Glaucoma surgery is done to reduce the pressure within the eye. The surgery is performed either through laser treatment or by making a cut (incision) in the eye. The type of surgery will depend on the type of glaucoma that the patient has and whether it has responded to the use of medicine.

Before glaucoma surgery, tell a health care provider about:

  • Any allergies you have.
  • All medicines you are taking, including vitamins, herbs, eye drops, creams, and over-the-counter medicines.
  • Any problems you or family members have had with anesthetic medicines.
  • Any blood disorders you have.
  • Any surgeries you have had.
  • Any medical conditions you have.

Generally, this is a safe procedure. However, problems may occur, including:

  • Blurry vision.
  • Increase or decrease in eye pressures.
  • Sensitivity to light.
  • Clouding of your lens (cataracts).
  • Infection or scarring of your eye.
  • Bleeding into your eye.
  • Loss of vision (rare).

Staying hydrated

Follow instructions from your health care provider about hydration, which may include:

  • Up to 2 hours before the procedure – you may continue to drink clear liquids, such as water, clear fruit juice, black coffee, and plain tea.

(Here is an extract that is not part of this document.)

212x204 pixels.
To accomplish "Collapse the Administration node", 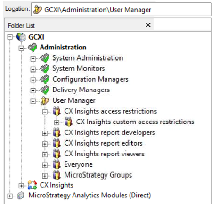I will (21, 48).
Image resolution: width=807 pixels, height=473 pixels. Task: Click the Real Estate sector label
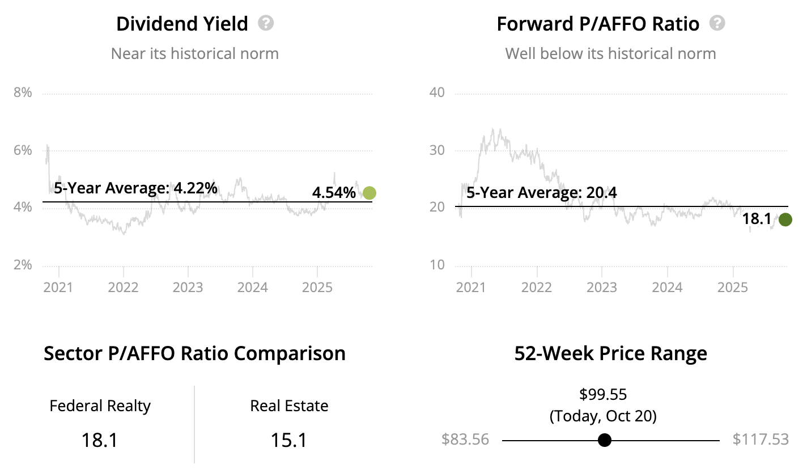(x=289, y=406)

Eating and drinking restrictions

Follow instructions from your health care provider about eating and drinking restrictions, which may include:

  • 8 hours before the procedure – stop eating heavy meals or foods such as meat, fried foods, or fatty foods.
  • 6 hours before the procedure – stop eating light meals or foods, such as toast or cereal.
  • 6 hours before the procedure – stop drinking milk or drinks that contain milk.
  • 2 hours before the procedure – stop drinking clear liquids.

General instructions

  • Ask your health care provider about:
    • Changing or stopping your regular medicines. This is especially important if you are taking diabetes medicines or blood thinners.
    • Taking medicines such as aspirin and ibuprofen. These medicines can thin your blood.Do not take these medicines before your procedure if your health care provider instructs you not to.
  • Plan to have someone to take you home from the hospital or clinic.
  • You may have blood tests. These tests can help show how well your kidneys and liver are working. They can also show how well your blood clots.
  • To reduce your risk of infection:
    • Your health care team will wash or sanitize their hands.
    • Your skin will be washed with soap.
    • Hair may be removed from the surgical area.
  • An IV tube will be inserted into one of your veins. Medicine will flow directly into your body through this tube. You may be given medicine to help prevent nausea and pain and antibiotic medicine to help prevent infection.
  • Your eye will be numbed with eye drops.
  • Your eye surgeon will use one of the following procedures to treat your condition:
    • Laser iridotomy. This procedure uses a laser to burn a small hole in the colored part of the eye (iris). It is used to treat the kind of glaucoma in which fluid builds up behind the iris (angle-closure glaucoma).
    • Laser iridectomy. This is a procedure in which a small piece of the iris is cut away to allow fluid or pressure to be released. It is used to treat a type of glaucoma in which pressure builds in the eye because internal drainage is blocked (narrow-angle glaucoma).
    • Selective laser trabeculoplasty. In this procedure, a laser is used to enlarge the drainage openings near the base of the iris (filtration angle). It is used to treat a type of glaucoma in which pressure slowly builds in the eye, with symptoms coming at a later stage of the disease (open-angle glaucoma).
    • Filtering surgery (also called incisional surgery). In this procedure, a small button of the white outer coat of your eyeball (sclera) is removed. This allows the fluid to seep under the membrane that covers the inside of the eyelid (conjunctiva), thus lowering eye pressure. The most common type of filtering procedure is a trabeculectomy.
    • Cyclodestructive procedures. This is a procedure that uses a laser or freezing tool to destroy the part of the eye that produces fluid (ciliary body). This reduces pressure by reducing the fluid that the eye produces. It is done in cases where glaucoma has not responded to medicines or other surgical procedures.
  • The procedure may vary among health care providers and hospitals.
  • Your blood pressure, heart rate, breathing rate, and blood oxygen level will be monitored often until the medicines you were given have worn off.
  • You may receive medicines for discomfort.
  • You may lose part or all of your vision for a while.
  • You will go home with eye drops and an eye patch to protect your eye.
  • There will be changes in your ability to see the distance of objects (depth perception).
  • It will be hard to walk the stairs.
  • You will not be able to drive.
  • Glaucoma surgery is done on an outpatient basis. The surgeon may need to examine the eye and measure the pressure later on the same day of the surgery or the following day.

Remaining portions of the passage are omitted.